Illustratively, the total sample data includes 400 txt files, 300 of which can be used as training data and 100 as test data; the channel training characteristic data comprises 300 txt files, each txt file comprises a matrix with the size of 10000 × 32, namely 10000 rows and 32 numbers in each row, during training, the 32 numbers in each row in each file can be used as one-time input, each row is sequentially input into the deep neural network, for the 32 numbers input each time, the deep neural network calculates an activation value layer by layer from the first layer, a prediction result is finally output, then the prediction result can be subjected to Boolean function calculation, different vectors are obtained by combining different forms of 0 and 1, each vector represents one classification, the prediction result is compared with the label data, loss is calculated, if the loss does not meet a first preset condition, training is continued, if the loss meets the first preset condition, the training is ended, and a trained channel classification model is obtained; the first preset condition may be set according to actual requirements.

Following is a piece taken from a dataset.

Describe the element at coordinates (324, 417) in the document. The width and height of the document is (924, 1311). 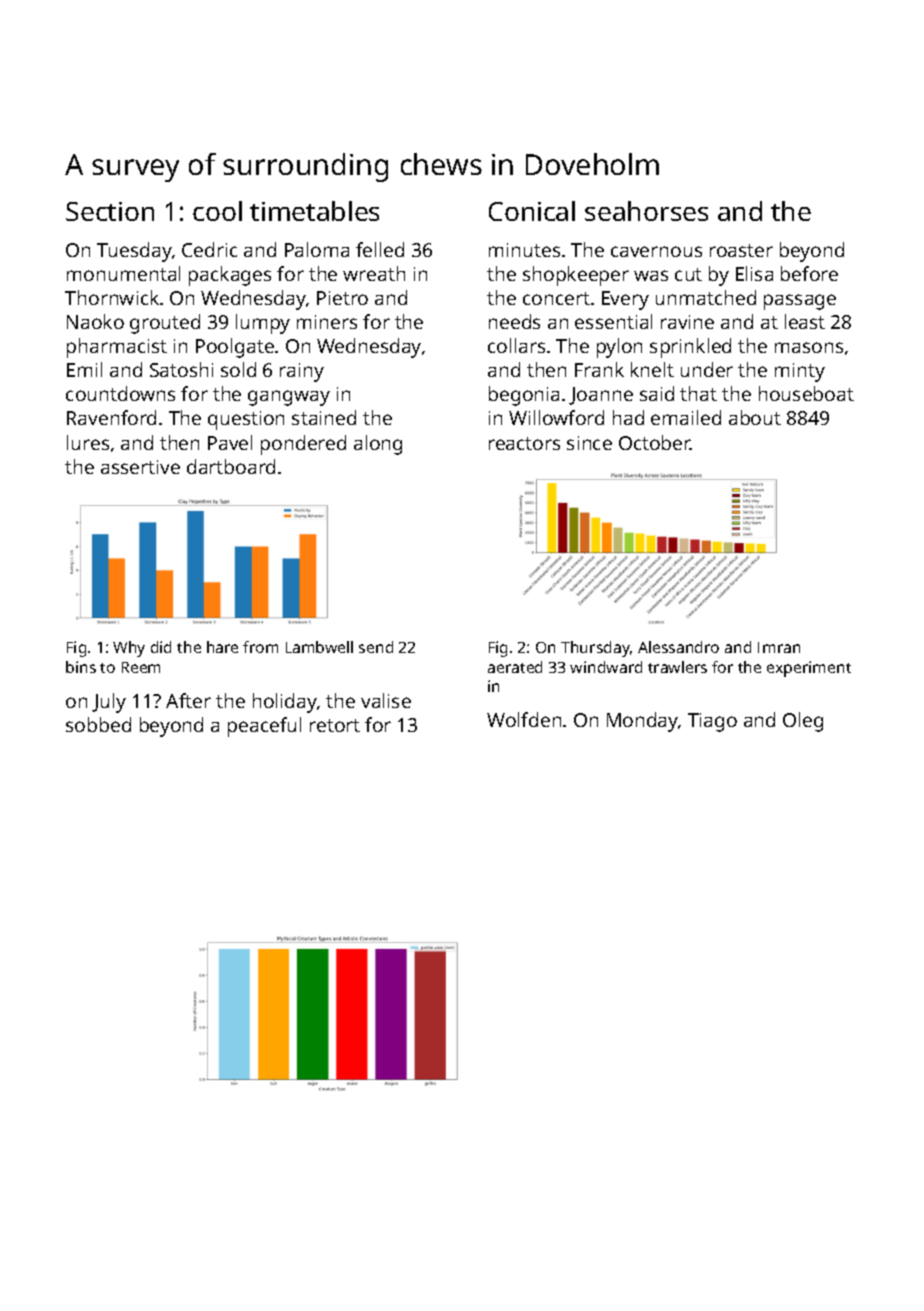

As another practical way, in order to ensure the channel estimation and equalization effect of the deep learning network model, training optimization needs to be performed in advance, that is, the method further includes:

acquiring a training data set, wherein the training data set comprises training input data and training supervision data; and training the pre-established deep learning network by adopting a training data set, and finishing training when the loss of a training output result relative to the training supervision data reaches a second preset condition to obtain a trained target deep learning network model.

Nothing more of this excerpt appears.